Для того чтобы забывать о том жалком состоянии, в котором находишься ты, я и все остальные жители России, нужно иметь одну «подкожную» идею или мечту, которая протекает вместе с кровью то спокойно, то бурно, то в сознании, то подсознательно. Такой ты обладаешь, и я тоже, следовательно, еще можно жить.
Целую.
Саша.
«Песнь Ада» пришли поскорей, у меня могут ее взять на днях.
230. С. А. Венгерову. 19 ноября 1909.<Петербург>
Многоуважаемый Семен Афанасьевич. Позвольте предложить Вам для «Сборника Литературного фонда» этот мой перевод знаменитой «Лорелей». Решаюсь остановиться именно на этом стихотворении, так как в нем мне удалось, кажется, передать все тонкости размера, и, насколько я знаю, впервые.
Глубоко Вас уважающий и преданный
Ал. Блок.
231. Матери. 29 ноября 1909. <Петербург>
Мама, на этот раз пишу тебе коротко, потому что устал. Лучшее, что было за эти дни, — обед, который мы устроили Аничкову. Хотя люди собрались не слишком подходящие, ссорящиеся и ссорившиеся, однако была минута очень трогательная, и притом по-настоящему, а не по случаю выпивки, которой тоже было много. Это было 27-го, а 28-го я встал в 6 часов дня. Оттого сегодня и чувствую себя усталым. Утром мы были с Любой в Эрмитаже, а вечером я пойду на совещание новой секции религиозно-философского общества, где встречусь, кроме Мережковских, вероятно, с Женей и Ге.

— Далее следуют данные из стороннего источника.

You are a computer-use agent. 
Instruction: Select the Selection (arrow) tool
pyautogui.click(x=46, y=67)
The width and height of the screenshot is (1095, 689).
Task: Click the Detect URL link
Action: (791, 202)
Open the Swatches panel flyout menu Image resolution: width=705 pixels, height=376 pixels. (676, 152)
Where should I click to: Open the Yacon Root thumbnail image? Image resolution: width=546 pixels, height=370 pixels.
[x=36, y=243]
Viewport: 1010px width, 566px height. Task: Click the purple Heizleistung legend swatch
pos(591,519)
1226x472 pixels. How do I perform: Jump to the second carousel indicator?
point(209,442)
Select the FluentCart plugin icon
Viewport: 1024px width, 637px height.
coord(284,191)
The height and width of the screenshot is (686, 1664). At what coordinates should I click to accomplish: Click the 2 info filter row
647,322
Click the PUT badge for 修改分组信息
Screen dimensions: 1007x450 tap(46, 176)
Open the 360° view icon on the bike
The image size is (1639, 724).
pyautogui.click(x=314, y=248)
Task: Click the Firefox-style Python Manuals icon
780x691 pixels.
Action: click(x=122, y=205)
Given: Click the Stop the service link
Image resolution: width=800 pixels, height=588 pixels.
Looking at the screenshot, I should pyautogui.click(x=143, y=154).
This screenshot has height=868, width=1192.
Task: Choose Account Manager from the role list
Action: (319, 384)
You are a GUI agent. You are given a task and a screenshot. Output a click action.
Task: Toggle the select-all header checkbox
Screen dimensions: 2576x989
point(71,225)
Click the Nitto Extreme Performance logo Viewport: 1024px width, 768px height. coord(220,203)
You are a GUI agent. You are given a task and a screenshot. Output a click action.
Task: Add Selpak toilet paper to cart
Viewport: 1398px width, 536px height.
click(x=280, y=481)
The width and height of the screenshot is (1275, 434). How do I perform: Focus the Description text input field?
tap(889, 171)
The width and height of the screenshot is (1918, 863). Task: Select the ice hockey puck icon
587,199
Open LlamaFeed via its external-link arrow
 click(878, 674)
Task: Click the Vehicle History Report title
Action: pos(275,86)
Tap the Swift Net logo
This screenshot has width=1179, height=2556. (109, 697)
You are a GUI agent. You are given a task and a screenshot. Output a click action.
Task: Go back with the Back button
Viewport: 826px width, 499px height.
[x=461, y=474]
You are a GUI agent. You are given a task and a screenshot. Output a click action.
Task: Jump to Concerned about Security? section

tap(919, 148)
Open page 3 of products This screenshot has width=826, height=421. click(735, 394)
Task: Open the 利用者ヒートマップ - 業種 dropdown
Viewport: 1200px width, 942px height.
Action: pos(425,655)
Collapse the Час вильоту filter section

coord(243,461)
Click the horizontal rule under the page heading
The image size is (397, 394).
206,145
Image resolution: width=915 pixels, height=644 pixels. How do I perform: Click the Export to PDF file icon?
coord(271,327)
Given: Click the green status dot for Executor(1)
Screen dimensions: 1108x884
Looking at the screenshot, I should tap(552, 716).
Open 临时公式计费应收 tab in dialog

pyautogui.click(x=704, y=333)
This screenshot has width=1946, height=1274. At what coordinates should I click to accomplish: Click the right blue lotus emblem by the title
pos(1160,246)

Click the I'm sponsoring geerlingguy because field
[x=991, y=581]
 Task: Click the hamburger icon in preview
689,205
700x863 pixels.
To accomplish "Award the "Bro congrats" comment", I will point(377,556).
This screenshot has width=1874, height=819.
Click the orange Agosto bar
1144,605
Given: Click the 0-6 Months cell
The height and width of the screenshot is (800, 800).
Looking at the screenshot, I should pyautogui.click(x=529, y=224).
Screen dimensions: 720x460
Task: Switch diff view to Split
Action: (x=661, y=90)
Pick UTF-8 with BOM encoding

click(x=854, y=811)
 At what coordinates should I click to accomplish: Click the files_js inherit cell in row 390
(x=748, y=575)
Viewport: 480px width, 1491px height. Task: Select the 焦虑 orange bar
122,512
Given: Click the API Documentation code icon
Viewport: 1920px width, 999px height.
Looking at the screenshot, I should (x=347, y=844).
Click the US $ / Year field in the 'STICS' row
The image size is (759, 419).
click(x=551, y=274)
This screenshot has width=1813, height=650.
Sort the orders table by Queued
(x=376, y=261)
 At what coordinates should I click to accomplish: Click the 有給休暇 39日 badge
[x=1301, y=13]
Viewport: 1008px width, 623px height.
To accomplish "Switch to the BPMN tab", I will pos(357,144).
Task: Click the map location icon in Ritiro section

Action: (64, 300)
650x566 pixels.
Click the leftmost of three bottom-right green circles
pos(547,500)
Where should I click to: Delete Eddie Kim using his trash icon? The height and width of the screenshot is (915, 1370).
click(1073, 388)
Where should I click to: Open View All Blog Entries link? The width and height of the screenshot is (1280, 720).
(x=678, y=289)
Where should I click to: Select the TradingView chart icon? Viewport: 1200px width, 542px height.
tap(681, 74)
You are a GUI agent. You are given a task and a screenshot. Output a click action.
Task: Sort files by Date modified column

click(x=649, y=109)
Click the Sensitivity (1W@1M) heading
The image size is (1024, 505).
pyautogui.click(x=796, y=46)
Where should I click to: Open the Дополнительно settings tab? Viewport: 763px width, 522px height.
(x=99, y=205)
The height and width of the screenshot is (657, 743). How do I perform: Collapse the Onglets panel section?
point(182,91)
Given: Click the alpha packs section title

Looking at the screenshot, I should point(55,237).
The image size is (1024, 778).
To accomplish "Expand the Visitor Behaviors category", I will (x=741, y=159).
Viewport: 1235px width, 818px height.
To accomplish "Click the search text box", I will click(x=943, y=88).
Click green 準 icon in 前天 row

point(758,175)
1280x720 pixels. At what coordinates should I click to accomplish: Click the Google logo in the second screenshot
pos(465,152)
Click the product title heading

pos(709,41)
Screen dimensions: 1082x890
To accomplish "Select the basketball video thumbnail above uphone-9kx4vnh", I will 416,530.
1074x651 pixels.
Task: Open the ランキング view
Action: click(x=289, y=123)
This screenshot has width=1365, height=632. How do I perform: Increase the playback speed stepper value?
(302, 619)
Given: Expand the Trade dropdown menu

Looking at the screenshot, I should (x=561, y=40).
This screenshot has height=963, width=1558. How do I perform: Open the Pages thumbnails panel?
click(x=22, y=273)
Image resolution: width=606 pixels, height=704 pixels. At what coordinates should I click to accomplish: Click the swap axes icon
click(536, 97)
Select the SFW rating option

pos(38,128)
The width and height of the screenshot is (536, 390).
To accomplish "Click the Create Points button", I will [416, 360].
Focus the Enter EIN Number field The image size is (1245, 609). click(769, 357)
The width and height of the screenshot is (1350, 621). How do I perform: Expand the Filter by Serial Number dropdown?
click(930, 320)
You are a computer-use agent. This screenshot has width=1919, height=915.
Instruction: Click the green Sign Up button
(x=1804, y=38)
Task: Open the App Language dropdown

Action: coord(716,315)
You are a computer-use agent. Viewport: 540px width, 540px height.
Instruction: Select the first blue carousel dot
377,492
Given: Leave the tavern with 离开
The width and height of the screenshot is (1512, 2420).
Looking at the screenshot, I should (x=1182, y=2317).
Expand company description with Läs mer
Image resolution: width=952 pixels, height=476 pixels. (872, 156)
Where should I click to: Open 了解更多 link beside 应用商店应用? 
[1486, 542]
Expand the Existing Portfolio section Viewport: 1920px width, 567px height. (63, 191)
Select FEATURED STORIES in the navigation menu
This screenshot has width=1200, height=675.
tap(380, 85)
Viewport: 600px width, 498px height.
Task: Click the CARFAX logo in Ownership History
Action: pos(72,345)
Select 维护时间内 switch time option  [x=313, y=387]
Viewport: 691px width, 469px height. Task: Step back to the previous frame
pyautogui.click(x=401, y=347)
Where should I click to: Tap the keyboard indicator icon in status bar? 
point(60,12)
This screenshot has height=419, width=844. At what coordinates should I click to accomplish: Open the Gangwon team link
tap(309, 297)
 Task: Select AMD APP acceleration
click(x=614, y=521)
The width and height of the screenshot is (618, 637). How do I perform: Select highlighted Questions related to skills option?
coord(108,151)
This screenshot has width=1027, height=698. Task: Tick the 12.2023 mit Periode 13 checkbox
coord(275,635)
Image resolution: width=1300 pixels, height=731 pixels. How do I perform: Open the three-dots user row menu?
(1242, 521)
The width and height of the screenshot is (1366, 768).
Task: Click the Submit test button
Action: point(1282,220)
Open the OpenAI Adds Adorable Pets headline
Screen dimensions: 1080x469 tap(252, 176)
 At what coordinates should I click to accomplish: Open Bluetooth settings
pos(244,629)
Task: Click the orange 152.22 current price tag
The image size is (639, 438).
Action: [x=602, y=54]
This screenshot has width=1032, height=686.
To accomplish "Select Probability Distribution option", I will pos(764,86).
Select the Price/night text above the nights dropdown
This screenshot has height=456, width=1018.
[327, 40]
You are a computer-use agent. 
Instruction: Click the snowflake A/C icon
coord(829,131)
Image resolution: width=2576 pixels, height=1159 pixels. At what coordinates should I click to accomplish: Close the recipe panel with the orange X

Я не могу относиться к Л. Андрееву так, как ты, потому что иначе люблю искусство или, может быть, больше тебя его люблю. Оно очень жестоко, «хлеба» в нем искать нечего. Это — старые российские заблуждения — об «идейности», «хлебности» и т. д. Оттого Л. Андреев и т. п., -выдающие себя за художников и подражающие художественным методам, — меня все более злят. Впрочем, «Анафемы» я и не читал, да едва ли и буду — не хочу. Когда хочешь хлеба, в искусстве его не найдешь, иначе все было бы гораздо проще и легче. Думаю, что тебе от смешения искусства с другим трудно отделаться, но надо же! Целую.
Саша.
232. Матери. 4 декабря 1909. <Варшава>
Мама, сегодня были похороны,
торжественные, как и панихида. Из всего, что я здесь вижу, и через посредство десятков людей, с которыми непрестанно разговариваю, для меня выясняется внутреннее обличье отца во многом совсем по-новому. Все свидетельствует о благородстве и высоте его духа, о каком-то необыкновенном одиночестве и исключительной крупности натуры. Чувствую нежность к Спекторскому, который тоже впервые является как-то по-новому. Смерть, как всегда, многое объяснила, многое улучшила и многое лишнее вычеркнула.